▶ _Aim of the exercise_
What is needed here is every line of the records that includes "category".

[Stored data entries]
========
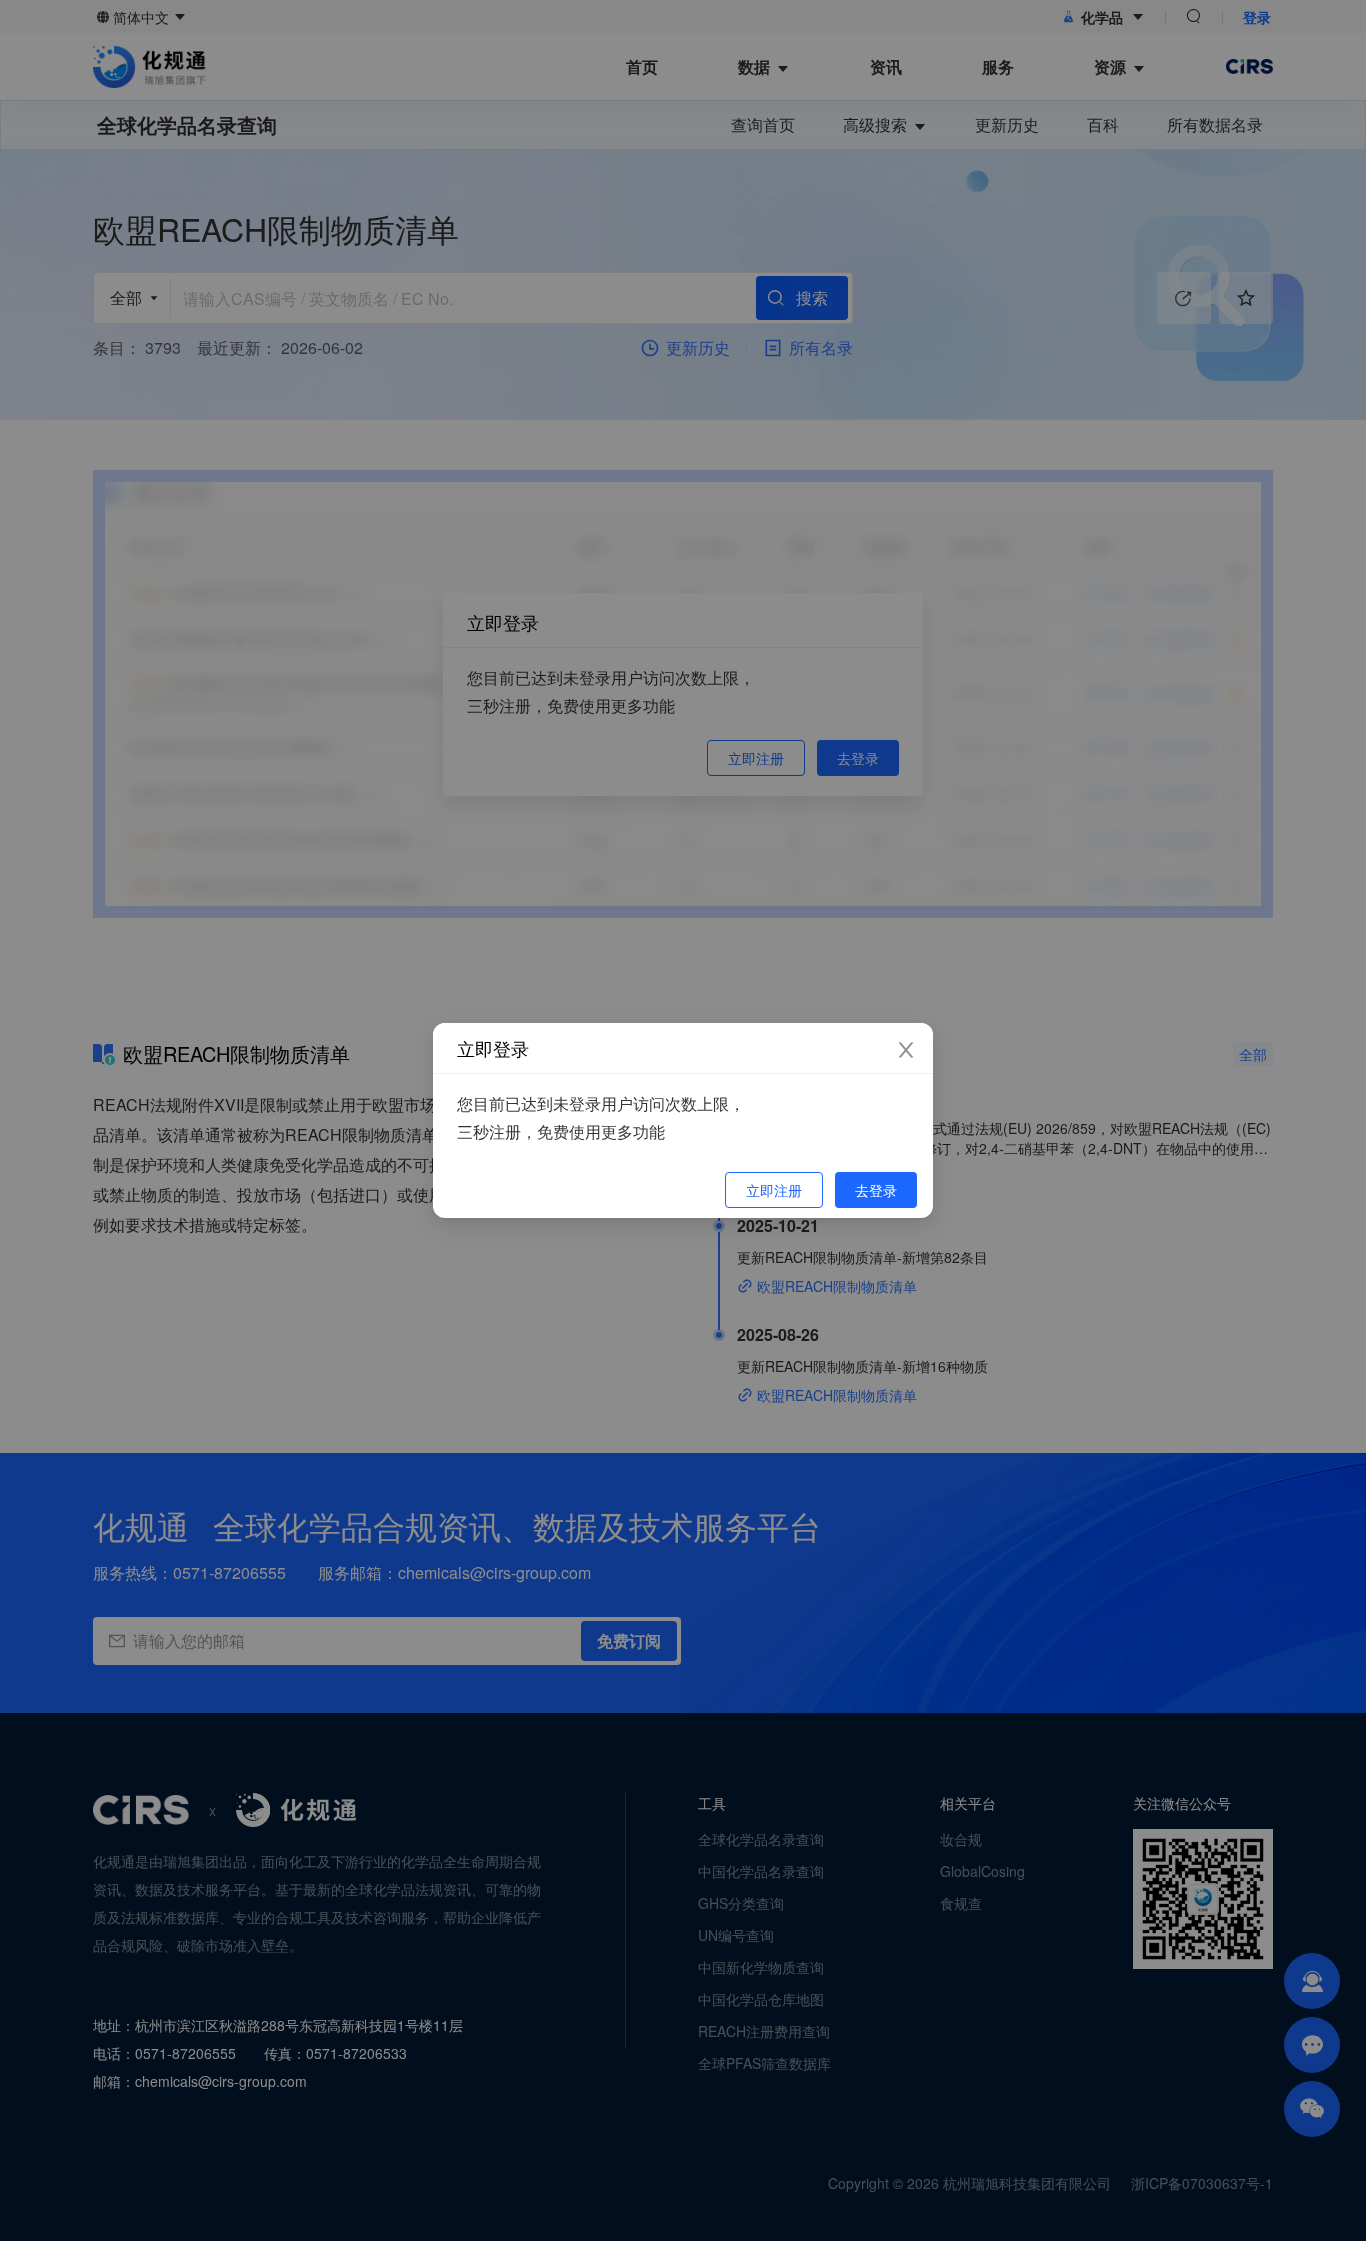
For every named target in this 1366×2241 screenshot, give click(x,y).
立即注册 (774, 1190)
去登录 (876, 1190)
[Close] (906, 1050)
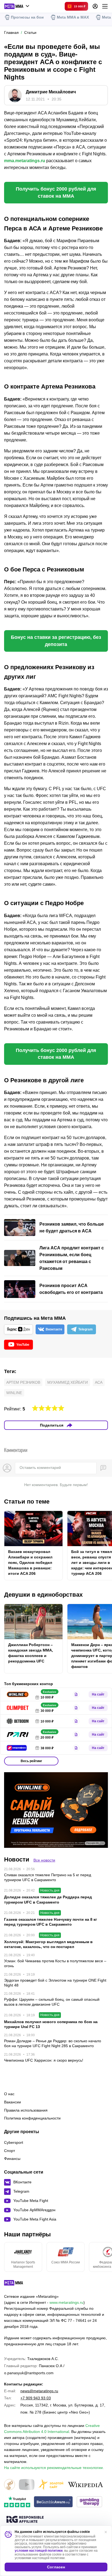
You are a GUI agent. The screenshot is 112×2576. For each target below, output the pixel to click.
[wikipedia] (85, 2485)
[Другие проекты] (17, 6)
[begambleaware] (53, 2502)
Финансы (12, 2158)
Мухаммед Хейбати (67, 1382)
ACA (98, 1382)
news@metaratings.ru (39, 2391)
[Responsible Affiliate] (25, 2519)
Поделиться (51, 1425)
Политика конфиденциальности (32, 2118)
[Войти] (95, 6)
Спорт (9, 2150)
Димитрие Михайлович (51, 92)
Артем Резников (23, 1382)
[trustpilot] (17, 2502)
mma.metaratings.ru (24, 160)
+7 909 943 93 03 (35, 2398)
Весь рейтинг (31, 1761)
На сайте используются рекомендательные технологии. (54, 2467)
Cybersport (13, 2142)
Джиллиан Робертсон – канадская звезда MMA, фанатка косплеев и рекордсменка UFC (30, 1653)
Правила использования (26, 2110)
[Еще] (105, 6)
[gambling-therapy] (89, 2502)
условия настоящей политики (39, 2551)
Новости (16, 1859)
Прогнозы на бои (27, 17)
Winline (14, 1393)
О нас (9, 2094)
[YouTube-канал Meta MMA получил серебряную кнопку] (27, 2485)
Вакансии (12, 2102)
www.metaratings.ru (66, 2302)
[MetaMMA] (18, 2284)
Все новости (44, 1860)
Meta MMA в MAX (73, 17)
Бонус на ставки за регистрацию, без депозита (56, 641)
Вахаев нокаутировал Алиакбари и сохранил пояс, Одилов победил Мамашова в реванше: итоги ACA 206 (30, 1562)
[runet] (9, 2485)
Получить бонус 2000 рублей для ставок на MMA (56, 192)
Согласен (56, 2567)
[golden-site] (50, 2485)
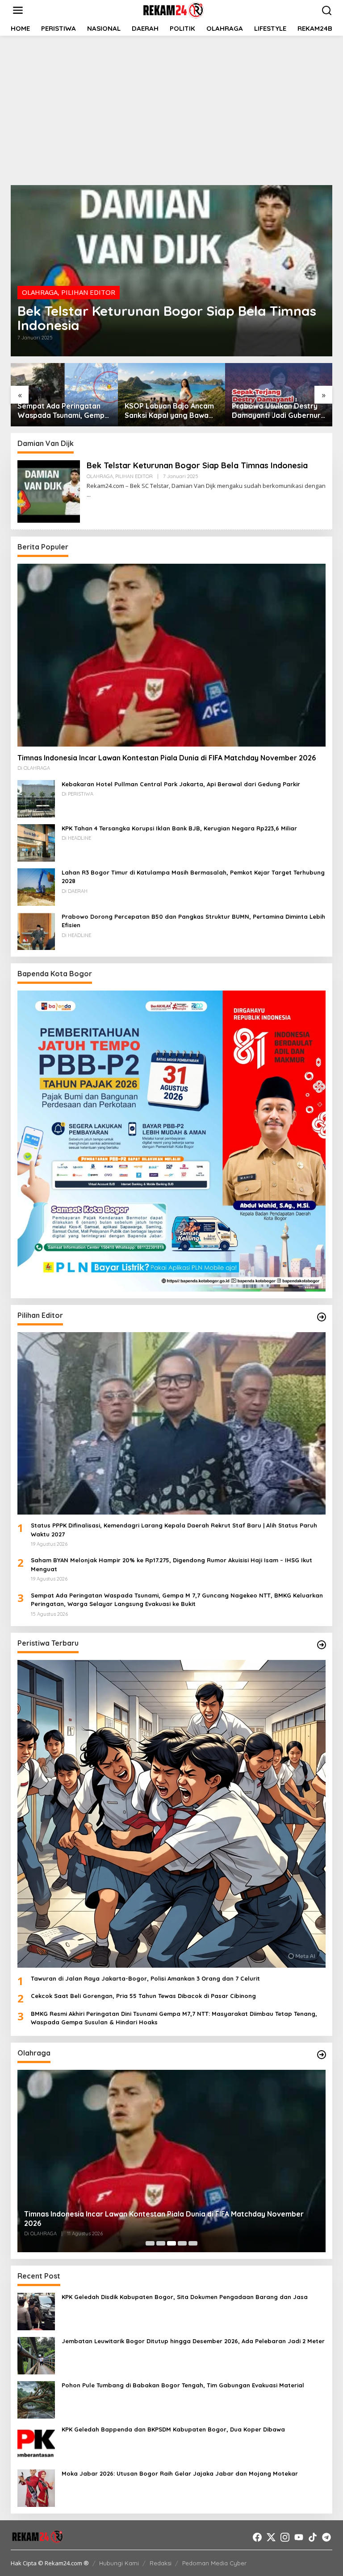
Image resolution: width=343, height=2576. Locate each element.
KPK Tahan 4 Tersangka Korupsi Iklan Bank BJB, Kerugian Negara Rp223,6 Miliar (179, 828)
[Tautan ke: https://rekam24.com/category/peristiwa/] (321, 1644)
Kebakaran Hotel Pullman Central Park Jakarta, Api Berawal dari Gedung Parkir (181, 784)
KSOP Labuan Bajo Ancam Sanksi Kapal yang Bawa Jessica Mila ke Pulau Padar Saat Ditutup (169, 410)
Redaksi (161, 2563)
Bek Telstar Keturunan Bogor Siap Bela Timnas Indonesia (166, 318)
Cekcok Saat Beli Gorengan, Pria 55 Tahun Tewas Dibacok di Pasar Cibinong (143, 1995)
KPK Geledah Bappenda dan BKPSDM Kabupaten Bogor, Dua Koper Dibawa (173, 2429)
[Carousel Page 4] (182, 2243)
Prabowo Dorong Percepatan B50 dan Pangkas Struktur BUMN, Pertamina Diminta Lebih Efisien (193, 921)
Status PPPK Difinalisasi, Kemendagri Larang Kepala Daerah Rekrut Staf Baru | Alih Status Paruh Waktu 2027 (174, 1530)
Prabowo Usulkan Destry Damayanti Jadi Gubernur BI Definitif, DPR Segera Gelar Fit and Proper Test (276, 410)
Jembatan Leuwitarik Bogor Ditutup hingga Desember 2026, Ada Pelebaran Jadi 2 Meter (193, 2341)
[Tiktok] (312, 2537)
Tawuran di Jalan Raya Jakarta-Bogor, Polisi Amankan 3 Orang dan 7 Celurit (145, 1978)
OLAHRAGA (40, 292)
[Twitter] (271, 2537)
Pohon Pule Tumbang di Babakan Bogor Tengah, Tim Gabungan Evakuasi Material (183, 2385)
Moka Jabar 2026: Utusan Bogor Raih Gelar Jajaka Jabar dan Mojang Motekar (180, 2473)
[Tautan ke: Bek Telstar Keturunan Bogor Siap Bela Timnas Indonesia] (171, 270)
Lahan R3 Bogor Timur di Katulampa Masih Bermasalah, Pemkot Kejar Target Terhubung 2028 (193, 877)
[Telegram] (326, 2537)
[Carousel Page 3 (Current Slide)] (171, 2243)
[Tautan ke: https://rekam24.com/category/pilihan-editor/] (321, 1317)
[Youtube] (299, 2537)
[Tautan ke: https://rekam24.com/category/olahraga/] (321, 2054)
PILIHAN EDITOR (88, 292)
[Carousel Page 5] (192, 2243)
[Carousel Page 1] (150, 2243)
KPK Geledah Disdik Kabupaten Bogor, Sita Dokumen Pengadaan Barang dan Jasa (185, 2296)
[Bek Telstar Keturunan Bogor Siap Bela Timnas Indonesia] (89, 495)
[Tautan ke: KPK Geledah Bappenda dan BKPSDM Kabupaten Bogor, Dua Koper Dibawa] (36, 2443)
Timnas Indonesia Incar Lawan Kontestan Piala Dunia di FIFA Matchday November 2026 (166, 757)
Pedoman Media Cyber (214, 2563)
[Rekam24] (173, 9)
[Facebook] (257, 2537)
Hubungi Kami (119, 2563)
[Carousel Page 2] (160, 2243)
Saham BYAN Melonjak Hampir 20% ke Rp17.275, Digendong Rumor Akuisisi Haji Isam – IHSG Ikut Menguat (171, 1564)
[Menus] (18, 10)
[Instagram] (285, 2537)
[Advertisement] (171, 109)
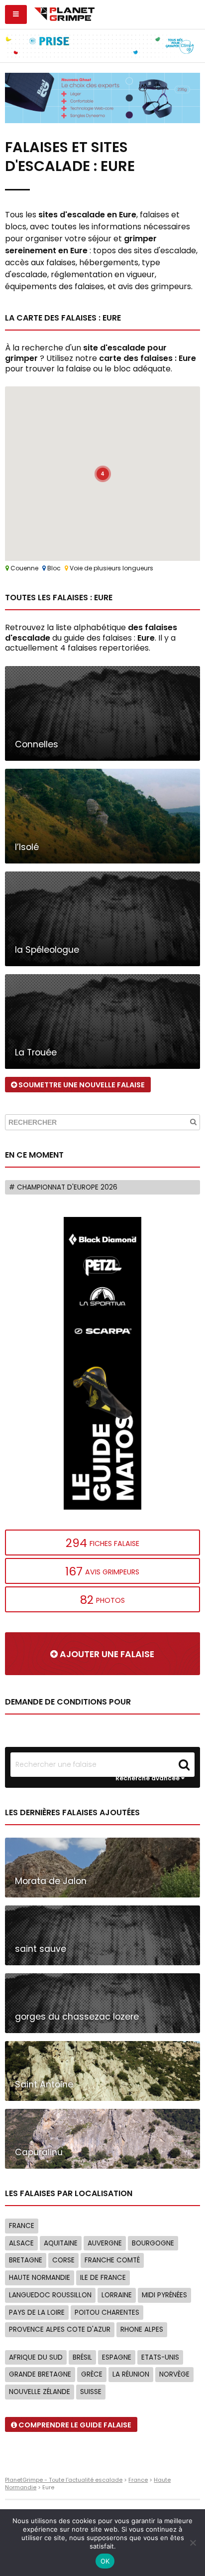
========
▶ _Output below_
[Tautan ke: https://rekam24.com/category/peristiwa/] (321, 1644)
[Tautan ke: https://rekam24.com/category/pilihan-editor/] (321, 1317)
[Tautan ke: https://rekam24.com/category/olahraga/] (321, 2054)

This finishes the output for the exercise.